Bela Bajaria, Global Head of TV Netflix

Con i dati presentati al Paley International Council Summit infatti, la Bajaria ha dichiarato come la precentuali di rinnovi Netflix si aggiri intorno al 67%, in linea con i numeri del settore. Queste le sue parole, riportate da Deadline:

Se si guarda dalla seconda stagione in poi, in realtà abbiamo un tasso di rinnovo del 67%, che in linea coi numeri del  settore. Creiamo anche tante serie da una sola stagione, il che potrebbe indurre a pensare che abbiamo più cancellazioni che altro, ma se si guarda la percentuale di rinnovo è davvero alta. Penso si debba guardare a serie come The Crown, di cui c’è la quarta stagione, Grace & Frankie e The Ranch, abbiamo tanti spettacoli che durano nel tempo, con un mix che manterremo costante fra serie limitate e dalla narrazione per più stagioni.

Sarandos aggiunge:

Sembra che in questa nuova era della televisione, il modello di business sia leggermente diverso. Tutto ciò che non  arriva a 100 episodi o dopo le quattro stagioni viene considerato un fallimento, mentre penso che molte serie possano essere un successo semplicemente per come sono, a prescindere che si racconti quella storia in una, due o cinque stagioni. Penso che si parli così tanto di questo argomento perché ci si confronta ancora con un vecchio modo di fare le cose.

Quello delle serie tv è il format del momento, dunque la grande richiesta e l’investimento su diverse produzioni (come spiegato, anche brevi) implica necessariamente a Netflix una scelta.
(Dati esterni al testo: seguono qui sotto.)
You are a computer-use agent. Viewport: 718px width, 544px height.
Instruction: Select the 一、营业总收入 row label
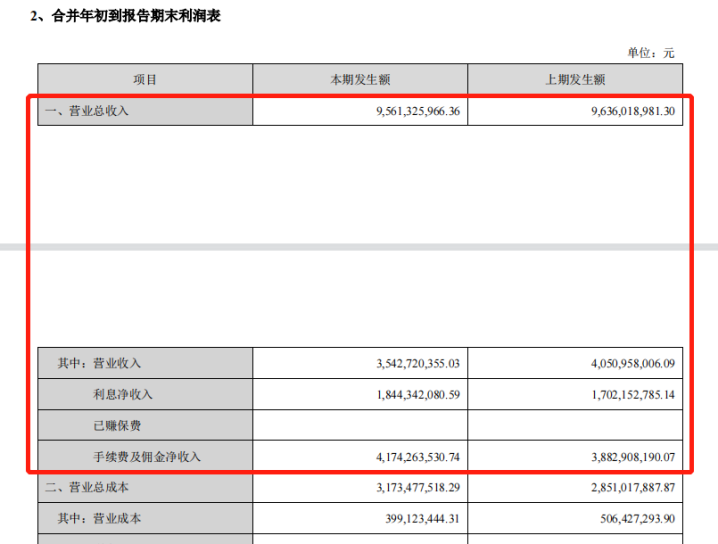coord(87,111)
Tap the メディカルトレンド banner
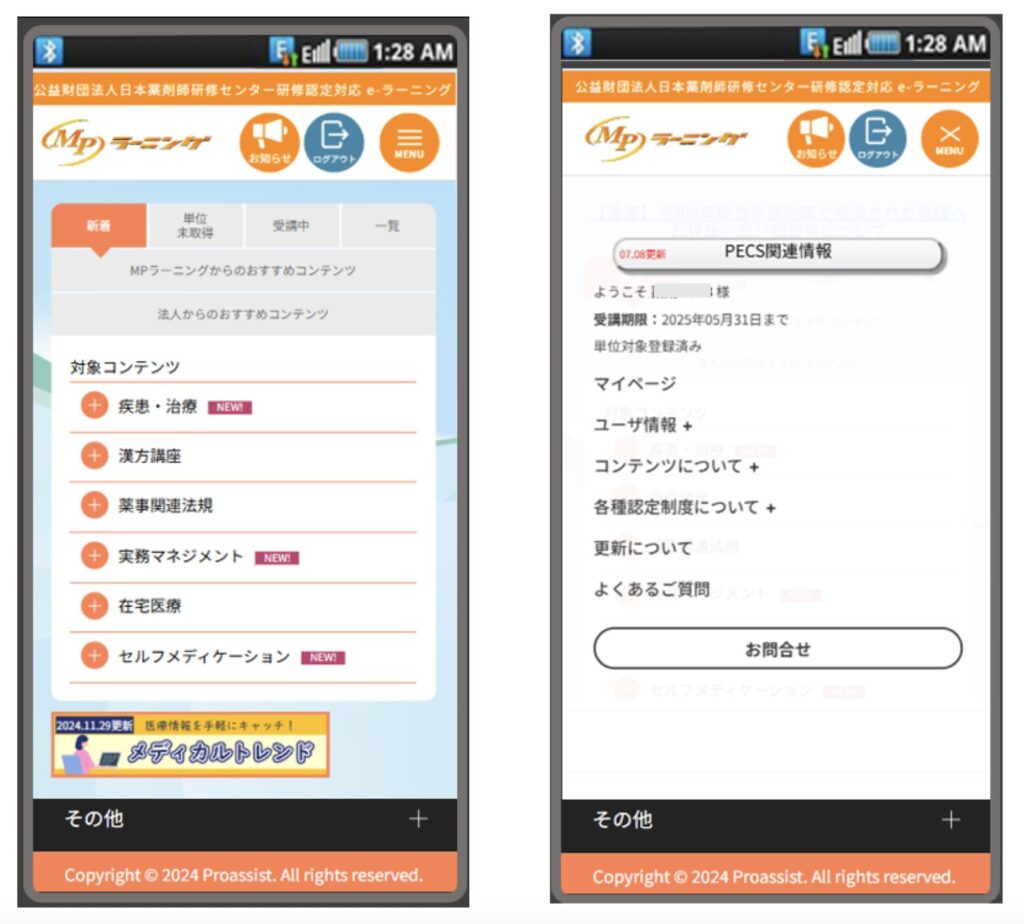Screen dimensions: 1024x924 click(190, 745)
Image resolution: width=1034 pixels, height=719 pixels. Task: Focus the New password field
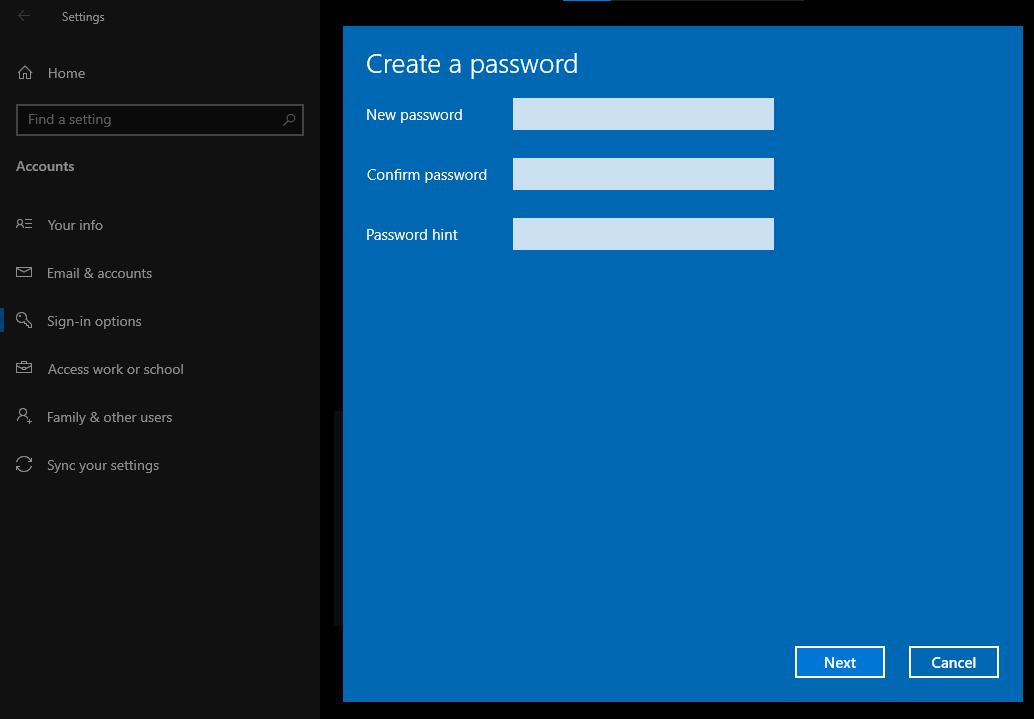643,114
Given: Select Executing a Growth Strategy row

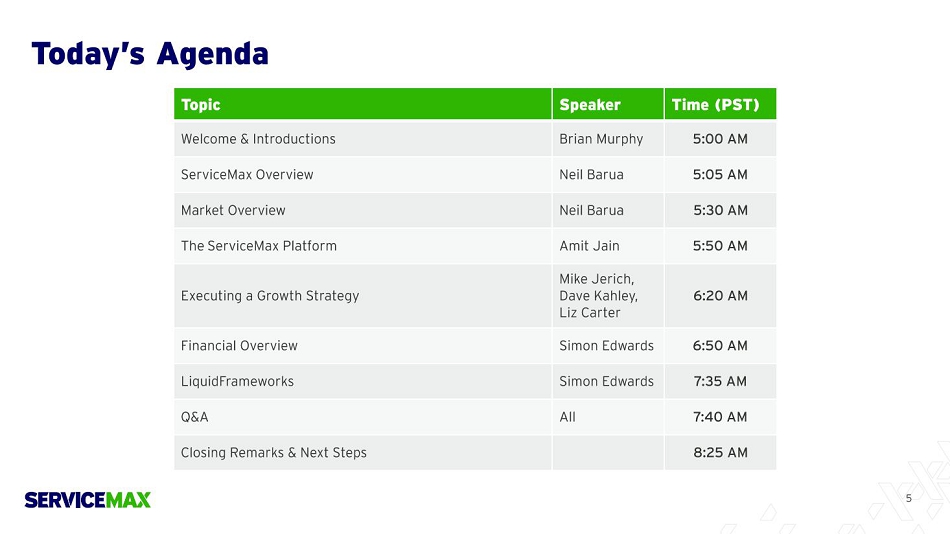Looking at the screenshot, I should click(x=270, y=296).
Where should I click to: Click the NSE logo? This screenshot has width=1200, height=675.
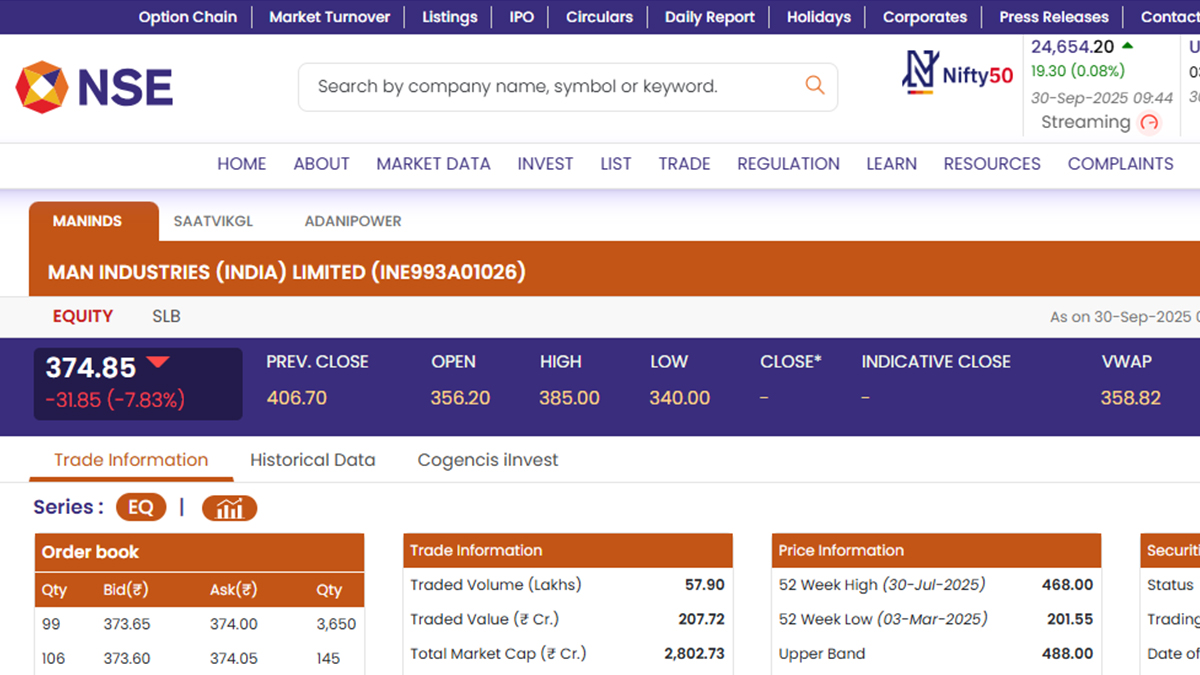tap(94, 87)
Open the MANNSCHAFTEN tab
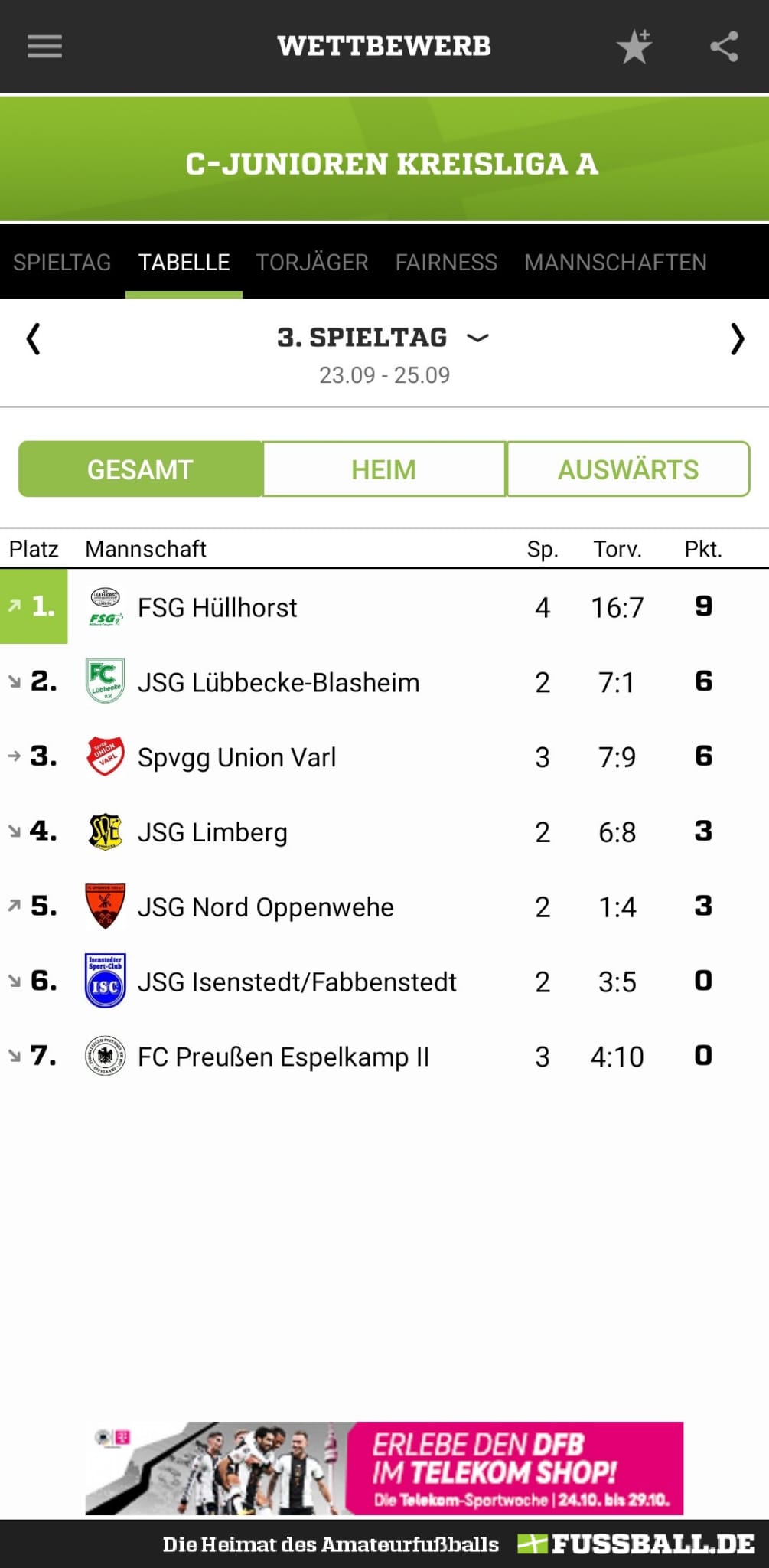The image size is (769, 1568). [615, 263]
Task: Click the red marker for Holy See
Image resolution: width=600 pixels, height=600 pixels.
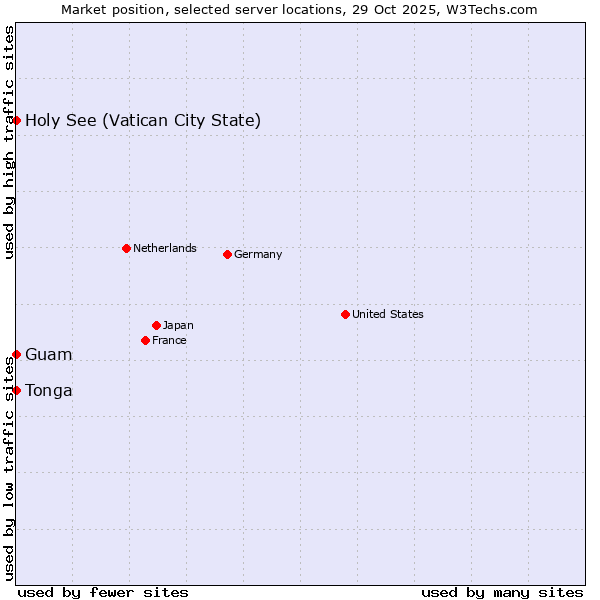Action: tap(17, 121)
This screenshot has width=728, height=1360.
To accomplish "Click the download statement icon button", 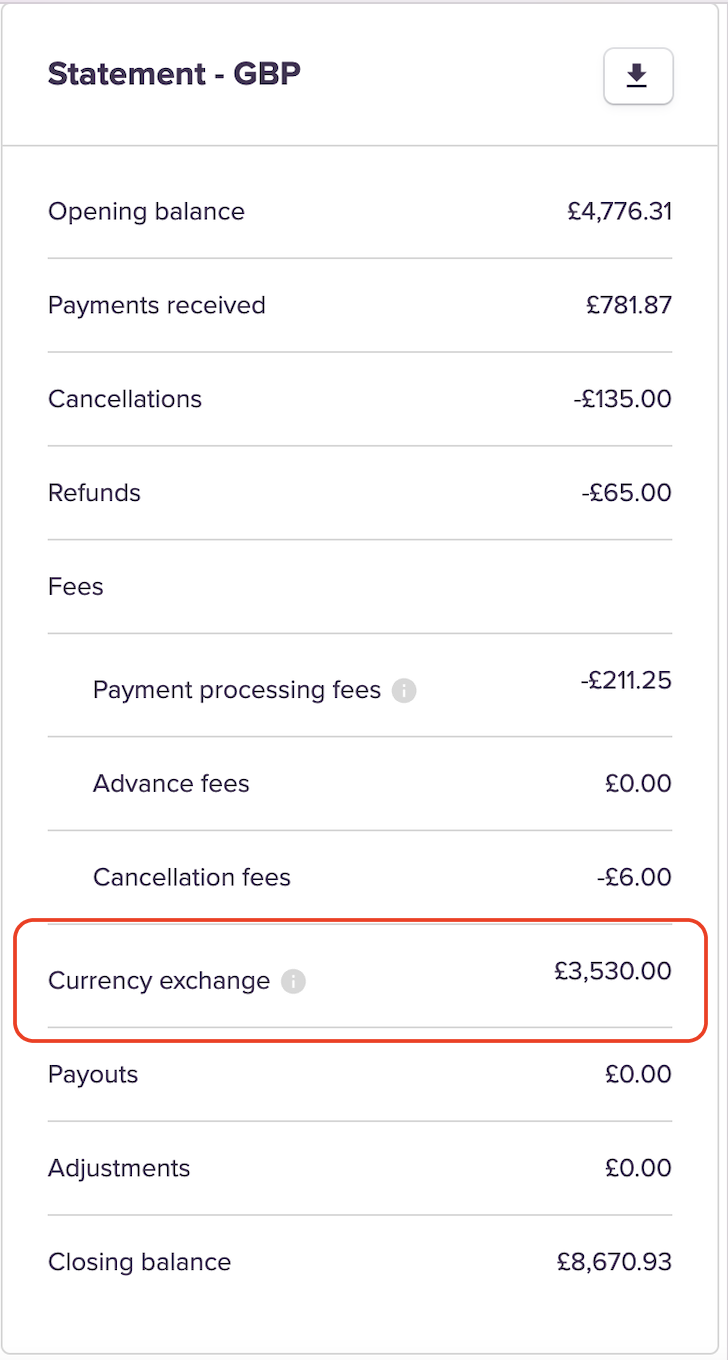I will 638,76.
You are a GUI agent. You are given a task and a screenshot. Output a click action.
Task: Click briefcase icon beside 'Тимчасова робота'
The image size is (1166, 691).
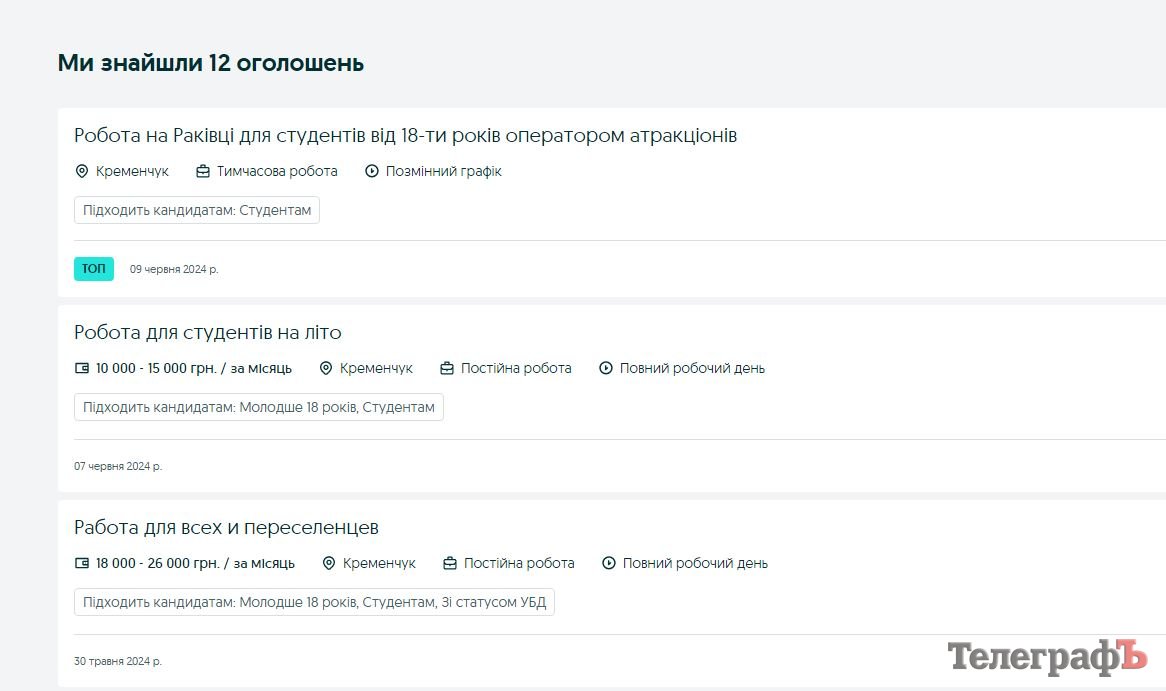[203, 171]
E, per buona pace degli utenti, esistono anche le cancellazioni…anche se, come abbiamo visto, i suoi numeri sono in linea con quelli del settore.

Netflix e gli account condivisi

Una nuova ricerca di Kill The Cable Bill ha rivelato che il 52,5% degli utenti (a fronte del restantante 47, 5 %) “presta” la password dell’account (e quindi l’account stesso) con un’altra persona. La maggior parte lo fa con parenti (25,6%), mentre altri con amici (17,7%) o con un bambino fuori dal nucleo familiare (9,2%).

Ovviamente, i dati sono facilmente comprensibili: con l’aumento dei servizi streaming, è realmente difficile per una persona “media” potersi permettere il prezzo pieno di tutti gli abbonamenti e, dunque, si decide di fare squadra, tanto che gli stessi servizi streaming offrono la possibilità di creare più profili utente.

Nello specifico, per quanto riguarda Netflix, il 36,6 % degli utenti è scontento del prezzo, mentre altri (il 28,2%) si lamenta della perdita di alcuni contenuti (dovuta, ancora una volta, all’aumento della concorrenza, con molti detentori dei diritti che hanno tolto la licenza a Netflix per poter portare i contenuti sul proprio servizio).

Nonostante ciò, il 50 % è deciso a restare fedele a Netflix, mentre il 26% sta valutando, a causa dell’aumento dei costi, di disdire l’abbonamento. Solo il 6 % è fermamente convinto di uscire dalla grande “famiglia” Netflix.